Procedono così, scandite da un’apparentemente tipica quiete estiva, le giornate di Crista, Carloto e João in una tenuta di campagna. Finché una mattina, durante la colazione, fanno capolino dall’altra parte dell’obbiettivo i componenti della troupe del film. Dopo questo primo svelamento, si ribalta la percezione di ogni immagine che avevamo di fronte. I nomi degli attori sono gli stessi di presunti personaggi: ma questi personaggi rispondono davvero a un disegno registico? E quale scrittura dovrebbe presupporre le azioni delle loro scene?

Costruito su una giocosa poetica che ammicca alla forma rohmeriana, The Tsugua Diaries si presenta come una sofisticata riflessione sulla percezione del tempo. Poiché ogni giornata a cui assistiamo è cronologicamente successiva a quella che stiamo per vedere (per intenderci: prima una mela giace nell’erba, nella giornata successiva cade dall’albero), i registi scardinano la consueta formula narrativa in progressione temporale e ci pongono di fronte alla contemplazione di atti compiuti senza un’apparente ragione. Non si tratta di un gioco di specchi, ma di un meccanismo che svela la frammentarietà della nostra impressione delle cose, del modo in cui le osserviamo e le pensiamo, del dispiegarsi delle infinite possibilità che ogni evento ci offre, dalla sua superficie alla sua inattesa profondità.

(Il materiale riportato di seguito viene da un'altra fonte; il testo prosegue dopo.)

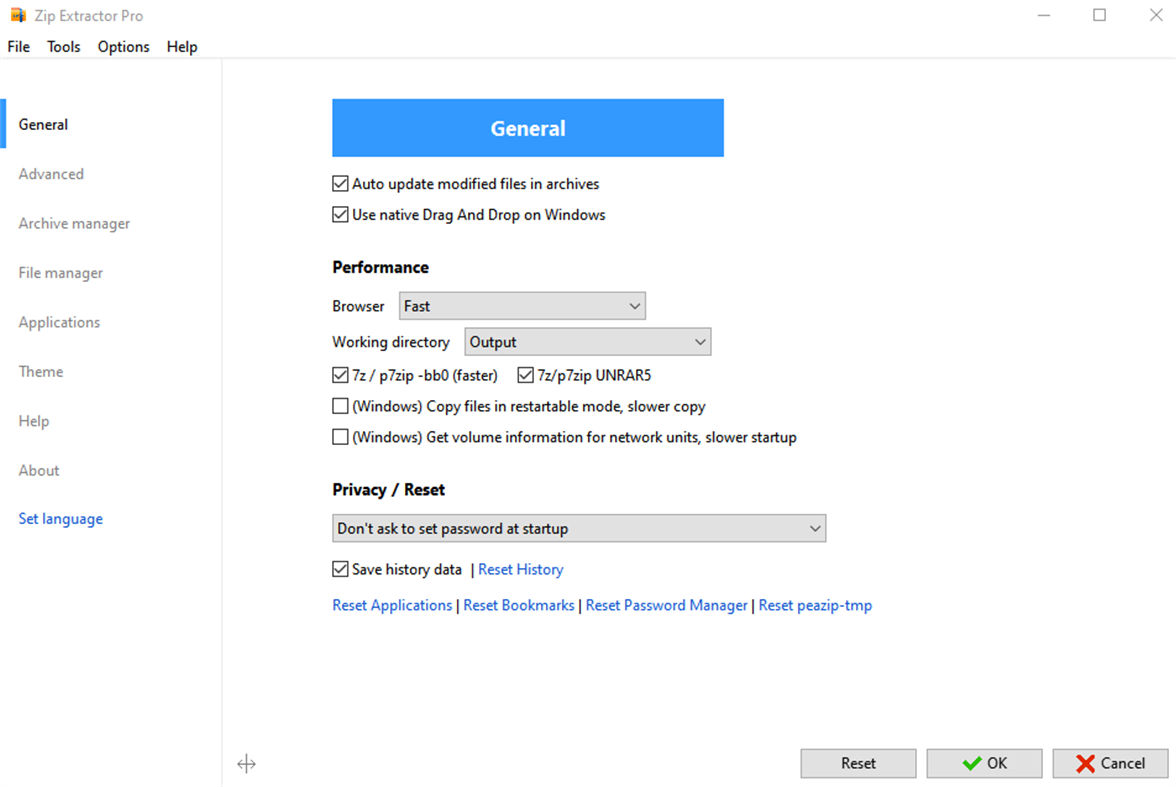Toggle the 7z/p7zip UNRAR5 checkbox
Screen dimensions: 1176x787
[525, 374]
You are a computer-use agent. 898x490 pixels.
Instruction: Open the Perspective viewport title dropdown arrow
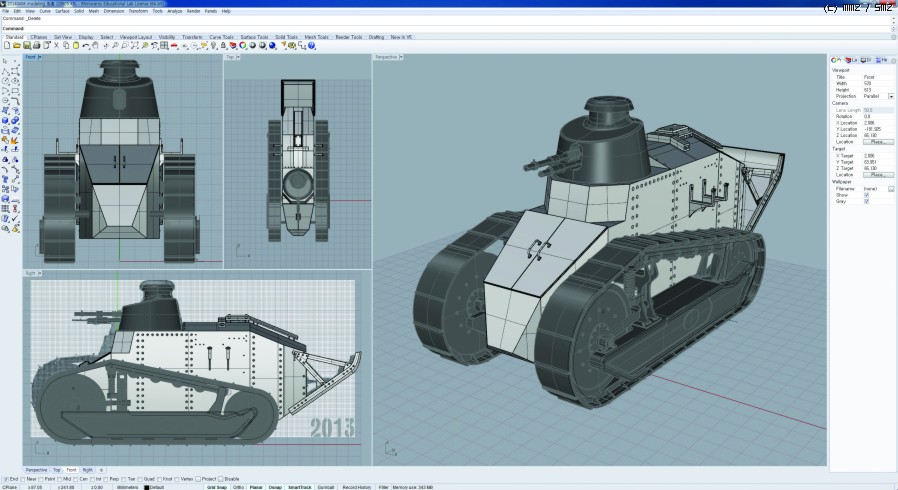click(x=400, y=57)

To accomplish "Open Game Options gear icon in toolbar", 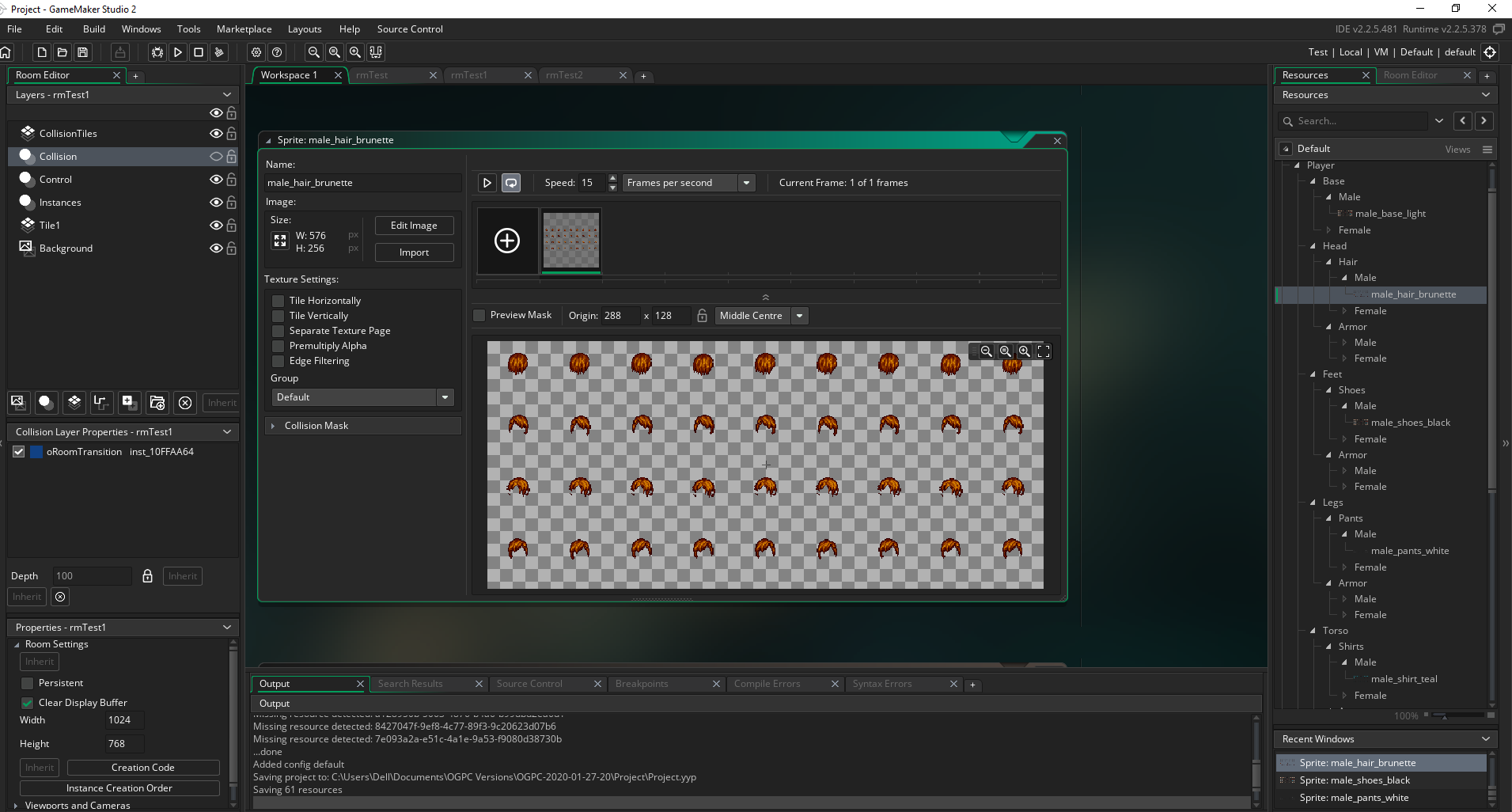I will click(x=256, y=52).
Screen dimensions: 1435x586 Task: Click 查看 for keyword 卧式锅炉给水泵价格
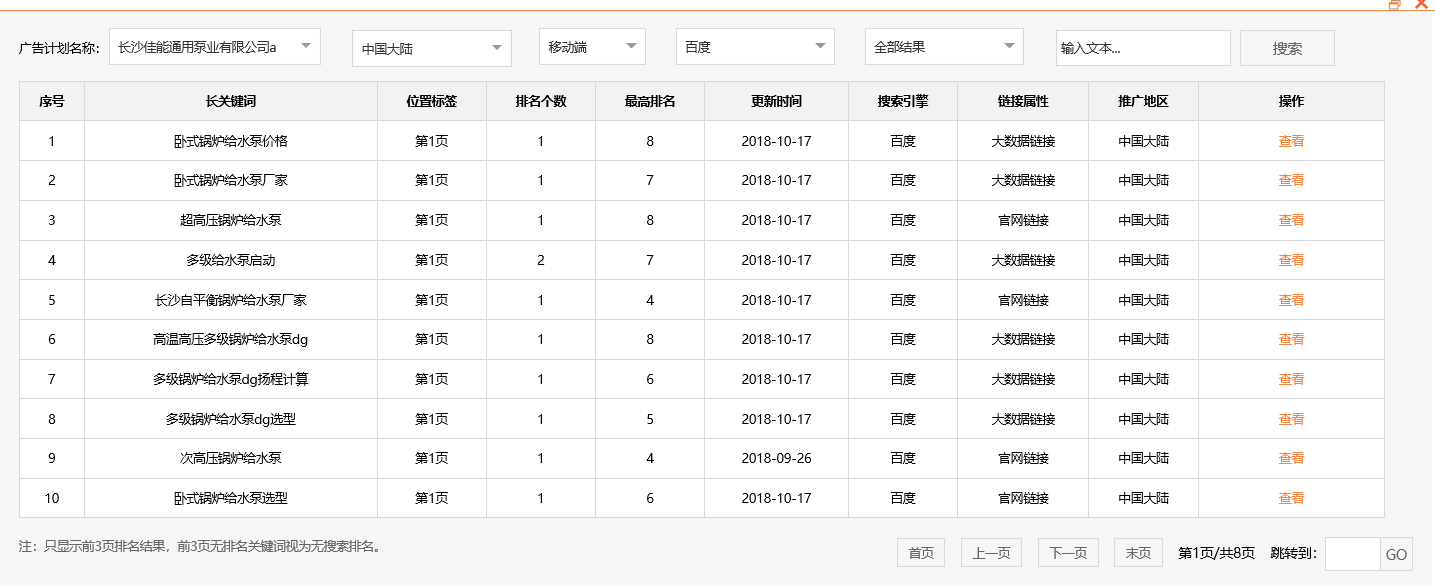(x=1292, y=140)
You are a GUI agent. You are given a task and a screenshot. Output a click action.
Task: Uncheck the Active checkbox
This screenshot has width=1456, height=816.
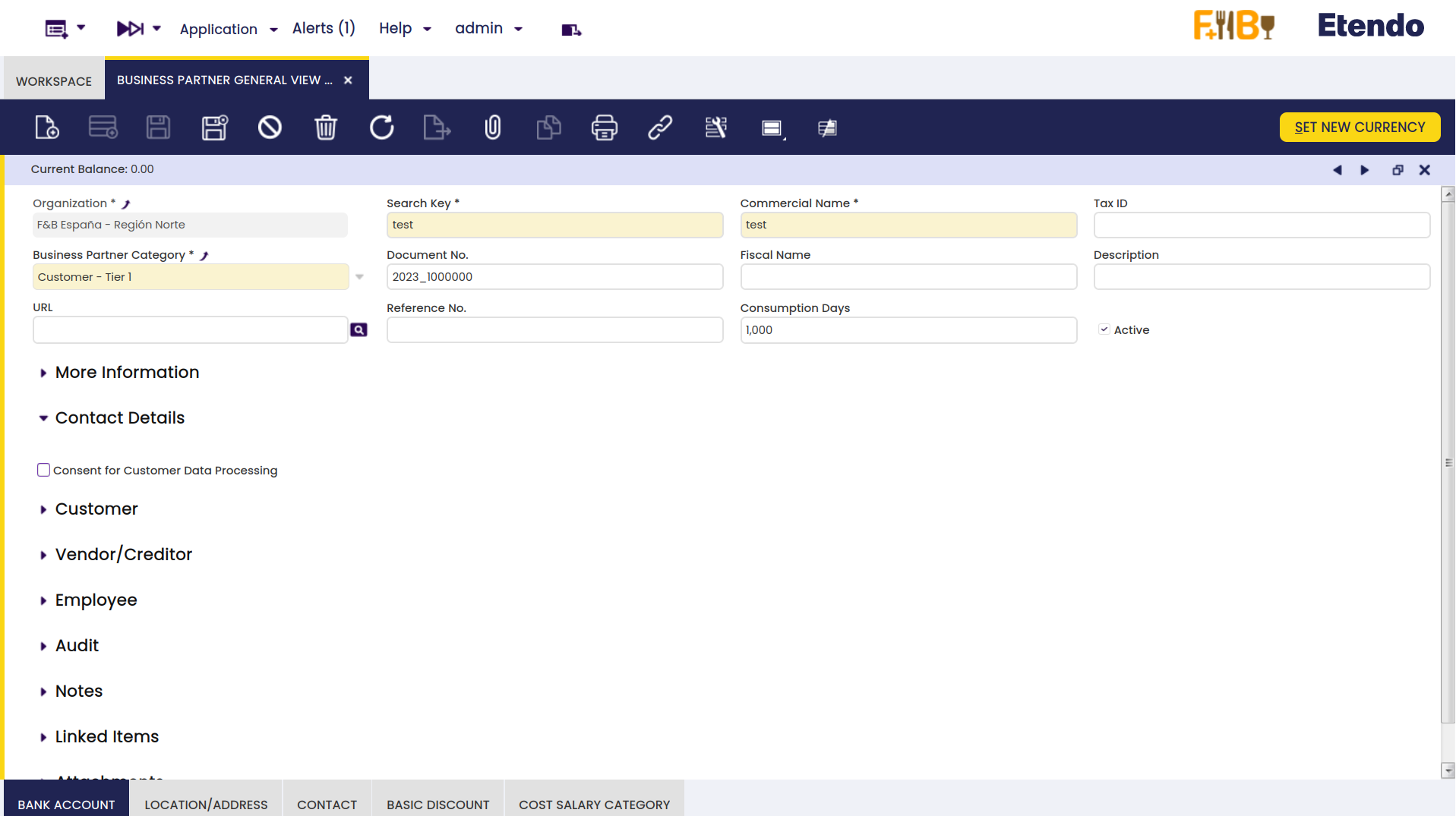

Il cinema di Maureen Fazendeiro e Miguel Gomes si muove con grazia su diversi piani percettivi: da quello più concreto legata alla materialità di un evento o di un oggetto, ora in chiave contemplativa ora con fantasiosi innesti volutamente ironici o romantici, passando poi all’epifania di una nuova dimensione dell’immagine, improvvisamente concettuale. Ogni forma è nutrita da una stratificata concezione del presente, e anche quando ci abbandoniamo al puro godimento di un gesto casuale ci invita a ripensare la condizione del “caso”. Il cinema dei due autori sembra costruito attorno ad una riflessione filosofica per cui ogni elemento della vita è unico, ma allo stesso tempo fondamentale per il funzionamento di una collettività, messa in scena sia nella forma della vita che in quella della narrazione cinematografica, senza che si possano alzare barriere fra questi due mondi. Secondo una visione umanistica dove sentimenti, oggetti, uomini e animali convivono all’interno di un equilibrio solido e impercettibile, la poetica del film si dispiega nella cieca fiducia verso la vita, tanto profonda e consolidata (come la relazione di coppia che lega i registi) che la realtà stessa mostra il suo fianco per farsi docilmente piegare.

Il metodo messo in atto nel lavoro della troupe diventa, in questo senso, un rimedio balsamico al tempo occluso dalla pandemia, all’eterno presente che tutti noi abbiamo patito e dentro cui si inscrivono anche le tre settimane circa di questo film nel film. The Tsugua Diaries, realizzato durante la seconda quarantena in Portogallo, non perde tempo in facili polemiche, ma è la risposta più gioiosa che il cinema poteva dare a un momento di crisi tanto epocale, ponendosi come atto di liberazione creativa, sperimentazione, come laboratorio dell’immaginario e strumento fondamentale per le relazioni e la vita stessa.

Proprio come dichiara il titolo, il film non è soltanto una documentazione diaristica dell’estate a cui stiamo assistendo (questa forma dell’appunto deve molto alla scrittura di Pavese, citato anche in uno dei tanti episodi), ma un campionario degli elementi stilistici già messi in atto nelle precedenti pellicole degli autori: ritroviamo il documentario intimista di Christmast Inventory, il triangolo amoroso di Meanwhile (guarda caso, un altro titolo che riflette sul senso del tempo), lo scambio giocoso tra fiction e documentario di Arabian Nights, le luci scenografiche di Canticle of All Creatures, la “bella estate” raccontata in Our Beloved Months of August, il ricordo celato nel mistero delle cose di Motu Maeva. Più che un semplice film, nella sua sconcertante modestia, è l’invito a riguardare l’intera opera di due fra i più meravigliosi autori del cinema di oggi.